3. Collaborate to crack scalability
By itself, a healthy gross margin is not sufficient to make CBS enterprises viable and scalable, other critical success factors also need consideration including: sourcing sufficient talent to operate what is a relatively complex business, finding appropriate and affordable transfer, storage and waste-to-resource facilities, controlling overhead increases and achieving a landed cost of US$40-50 per toilet, depreciated over 5 years. While all present their challenges, the latter deserves closest scrutiny — not only because of the impact it can make, but also because we’re not yet aware of any design that has met the twin demands of a US$40 to US$50 cost and a 5-year life span.

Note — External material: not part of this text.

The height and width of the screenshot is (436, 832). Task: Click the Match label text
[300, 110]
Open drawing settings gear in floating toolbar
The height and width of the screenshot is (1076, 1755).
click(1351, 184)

Achieving both simultaneously will almost certainly require extensive collaboration — concerted effort to design and develop new CBS concepts that meet both cost and quality demands, and active involvement of municipal authorities as partners in CBS delivery (see Building Block 8). In the latter case, this could help obviate the problem by providing access to a much larger customer base, by facilitating economies of scale in sourcing and purchasing toilets, and/or by subsidizing services to make higher cost, higher quality toilets available to customers at a price they can afford.
As far as we know, no one has yet managed to crack the cost vs. quality conundrum. Either low cost comes at the expense of quality and durability, or quality and durability comes at the expense of cost (e.g., costs of most imported plastic units range between US$120 and US$200).